Es curioso que la mayoría de los artículos que hablan sobre esta posición, ensalzen, desde el punto de vista femenino, la pasividad que invoca, la sensación de sentirse dominadas y de no ver al compañero. Si bien es cierto que estas tres opciones suelen ser deliciosas (más aún para quienes disfrutan del rol sumiso o poco activo), como acaban de leer no son para nada los únicos ingredientes que el perrito regala.

Otro aspecto que suele relacionarse con esta opción es su lado “animal”. Leí un par de textos en donde se decía que lo mejor es que alimenta la fantasía al ser un acto irracional cercano al coito de los mamíferos. Es decir, una acción excitante debido a que no entra dentro de las reglas del sacrosanto misionero. Como ya les he dicho aquí, el día que le quitemos el aspecto prohibitivo al deseo y lo veamos como un elemento para alcanzar la felicidad, podremos disfrutar de todas sus posibilidades, incluso la de alebrestarnos por aquello que nos parezca transgresor o nos hayan dicho que está prohibido.

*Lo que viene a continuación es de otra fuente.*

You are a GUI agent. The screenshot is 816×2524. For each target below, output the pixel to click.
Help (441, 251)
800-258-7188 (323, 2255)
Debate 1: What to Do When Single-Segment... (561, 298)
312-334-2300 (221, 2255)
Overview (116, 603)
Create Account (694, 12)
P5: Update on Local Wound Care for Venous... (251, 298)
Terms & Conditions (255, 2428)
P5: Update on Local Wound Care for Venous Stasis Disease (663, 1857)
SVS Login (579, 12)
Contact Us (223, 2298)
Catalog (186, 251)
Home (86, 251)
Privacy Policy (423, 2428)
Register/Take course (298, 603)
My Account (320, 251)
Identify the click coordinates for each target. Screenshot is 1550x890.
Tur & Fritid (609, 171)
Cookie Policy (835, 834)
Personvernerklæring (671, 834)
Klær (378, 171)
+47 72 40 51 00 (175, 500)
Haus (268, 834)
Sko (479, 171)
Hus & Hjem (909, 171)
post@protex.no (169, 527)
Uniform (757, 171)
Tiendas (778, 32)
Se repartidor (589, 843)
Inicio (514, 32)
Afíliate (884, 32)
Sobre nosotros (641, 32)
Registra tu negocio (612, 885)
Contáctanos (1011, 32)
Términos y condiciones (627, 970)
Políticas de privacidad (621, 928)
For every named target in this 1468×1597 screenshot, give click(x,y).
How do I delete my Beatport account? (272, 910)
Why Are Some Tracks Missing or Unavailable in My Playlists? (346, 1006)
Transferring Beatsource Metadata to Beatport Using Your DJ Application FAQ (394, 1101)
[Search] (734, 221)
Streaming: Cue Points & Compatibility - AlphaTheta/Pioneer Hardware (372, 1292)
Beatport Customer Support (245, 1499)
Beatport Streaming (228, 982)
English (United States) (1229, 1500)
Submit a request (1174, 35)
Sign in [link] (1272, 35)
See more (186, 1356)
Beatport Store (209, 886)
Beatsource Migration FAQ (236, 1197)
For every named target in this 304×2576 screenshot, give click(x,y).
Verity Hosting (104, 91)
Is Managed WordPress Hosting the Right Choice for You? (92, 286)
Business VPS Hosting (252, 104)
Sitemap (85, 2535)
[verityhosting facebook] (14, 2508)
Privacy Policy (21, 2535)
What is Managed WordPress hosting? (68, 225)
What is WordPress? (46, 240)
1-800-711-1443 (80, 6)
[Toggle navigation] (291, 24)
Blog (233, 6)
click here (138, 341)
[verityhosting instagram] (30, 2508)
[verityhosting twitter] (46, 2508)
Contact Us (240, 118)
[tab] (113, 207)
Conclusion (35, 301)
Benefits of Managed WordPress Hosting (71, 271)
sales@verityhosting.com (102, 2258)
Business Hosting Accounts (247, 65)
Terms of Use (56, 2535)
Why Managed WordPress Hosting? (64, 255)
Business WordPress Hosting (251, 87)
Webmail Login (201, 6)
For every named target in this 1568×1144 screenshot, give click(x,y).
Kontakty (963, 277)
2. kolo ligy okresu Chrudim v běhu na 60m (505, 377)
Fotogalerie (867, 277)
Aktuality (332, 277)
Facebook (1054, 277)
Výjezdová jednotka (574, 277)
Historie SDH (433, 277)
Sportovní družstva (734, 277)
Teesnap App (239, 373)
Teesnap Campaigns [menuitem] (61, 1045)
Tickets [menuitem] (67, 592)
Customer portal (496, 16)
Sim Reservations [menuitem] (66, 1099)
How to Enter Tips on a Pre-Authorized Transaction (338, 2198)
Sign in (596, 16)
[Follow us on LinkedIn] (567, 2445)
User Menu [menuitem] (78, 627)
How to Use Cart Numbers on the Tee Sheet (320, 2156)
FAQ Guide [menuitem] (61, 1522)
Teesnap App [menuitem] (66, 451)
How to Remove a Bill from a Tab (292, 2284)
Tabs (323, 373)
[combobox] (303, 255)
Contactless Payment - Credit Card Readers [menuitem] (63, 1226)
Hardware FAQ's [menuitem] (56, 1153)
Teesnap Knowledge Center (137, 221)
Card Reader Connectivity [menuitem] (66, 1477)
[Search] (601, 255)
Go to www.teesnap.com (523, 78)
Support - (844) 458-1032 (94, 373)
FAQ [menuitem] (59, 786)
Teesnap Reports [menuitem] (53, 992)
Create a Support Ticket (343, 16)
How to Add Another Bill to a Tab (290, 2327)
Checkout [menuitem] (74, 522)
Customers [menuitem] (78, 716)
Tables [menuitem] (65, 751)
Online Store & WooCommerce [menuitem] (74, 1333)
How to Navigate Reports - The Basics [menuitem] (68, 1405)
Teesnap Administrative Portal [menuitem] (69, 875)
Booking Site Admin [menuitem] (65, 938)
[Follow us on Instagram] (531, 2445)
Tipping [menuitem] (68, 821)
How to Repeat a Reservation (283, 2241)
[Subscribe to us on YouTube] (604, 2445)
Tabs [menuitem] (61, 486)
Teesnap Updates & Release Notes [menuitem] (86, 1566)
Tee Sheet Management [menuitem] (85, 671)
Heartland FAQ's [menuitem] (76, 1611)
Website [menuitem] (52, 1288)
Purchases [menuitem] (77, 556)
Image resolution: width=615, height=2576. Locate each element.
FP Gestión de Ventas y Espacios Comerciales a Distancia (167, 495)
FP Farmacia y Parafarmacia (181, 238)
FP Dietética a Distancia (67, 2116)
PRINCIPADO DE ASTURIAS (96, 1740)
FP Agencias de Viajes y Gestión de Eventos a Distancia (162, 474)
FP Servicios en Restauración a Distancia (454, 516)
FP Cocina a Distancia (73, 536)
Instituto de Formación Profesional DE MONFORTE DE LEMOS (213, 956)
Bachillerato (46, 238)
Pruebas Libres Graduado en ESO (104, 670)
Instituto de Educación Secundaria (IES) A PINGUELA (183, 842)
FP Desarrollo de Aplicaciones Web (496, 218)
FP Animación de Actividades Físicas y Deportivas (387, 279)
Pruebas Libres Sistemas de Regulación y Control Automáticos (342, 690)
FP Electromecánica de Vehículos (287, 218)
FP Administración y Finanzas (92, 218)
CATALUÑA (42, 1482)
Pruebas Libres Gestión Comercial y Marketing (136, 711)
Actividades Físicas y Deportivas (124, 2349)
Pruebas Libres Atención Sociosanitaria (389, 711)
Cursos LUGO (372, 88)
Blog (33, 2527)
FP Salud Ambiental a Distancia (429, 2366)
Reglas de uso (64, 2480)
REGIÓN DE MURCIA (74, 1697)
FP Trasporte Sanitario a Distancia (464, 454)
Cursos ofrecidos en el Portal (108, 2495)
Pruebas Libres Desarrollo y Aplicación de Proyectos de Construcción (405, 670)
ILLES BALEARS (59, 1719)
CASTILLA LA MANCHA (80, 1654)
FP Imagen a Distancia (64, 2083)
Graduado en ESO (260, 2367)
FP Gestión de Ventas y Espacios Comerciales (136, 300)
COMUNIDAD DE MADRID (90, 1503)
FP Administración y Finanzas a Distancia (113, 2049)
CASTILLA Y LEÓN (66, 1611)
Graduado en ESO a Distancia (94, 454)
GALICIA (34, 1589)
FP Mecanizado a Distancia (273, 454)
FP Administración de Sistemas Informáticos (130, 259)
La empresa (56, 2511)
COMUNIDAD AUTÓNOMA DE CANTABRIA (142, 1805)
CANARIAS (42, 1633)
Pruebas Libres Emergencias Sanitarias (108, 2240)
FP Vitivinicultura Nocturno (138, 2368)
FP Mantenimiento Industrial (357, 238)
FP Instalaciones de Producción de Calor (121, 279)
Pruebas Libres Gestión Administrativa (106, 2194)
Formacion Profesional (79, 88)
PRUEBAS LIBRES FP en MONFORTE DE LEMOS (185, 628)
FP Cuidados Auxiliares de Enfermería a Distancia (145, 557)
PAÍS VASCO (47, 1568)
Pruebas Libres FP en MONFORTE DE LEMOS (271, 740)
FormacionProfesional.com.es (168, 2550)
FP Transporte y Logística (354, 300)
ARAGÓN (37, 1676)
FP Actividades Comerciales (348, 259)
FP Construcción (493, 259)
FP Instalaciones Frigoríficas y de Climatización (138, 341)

¿Y qué pasa cuando unen esta postura con los movimientos del músculo pubococcígeo antes mencionados? ¡Oh, entonces el mundo estalla! ¡Se mueven los planetas! O, cuando menos, ¡nos la pasamos bomba!

BESITO DE CAN

Se conoce como “beso de Singapur” o “toque de flauta” a la posibilidad de mover exclusivamente los músculos de la vagina en torno al pene (es decir, un perrito en donde ni ella ni él se mueven; el único vaivén se percibirá dentro de la vagina). El hombre sentirá como si le estuvieran succionando o apretando el miembro, lo cual es, dicen, una experiencia sin igual.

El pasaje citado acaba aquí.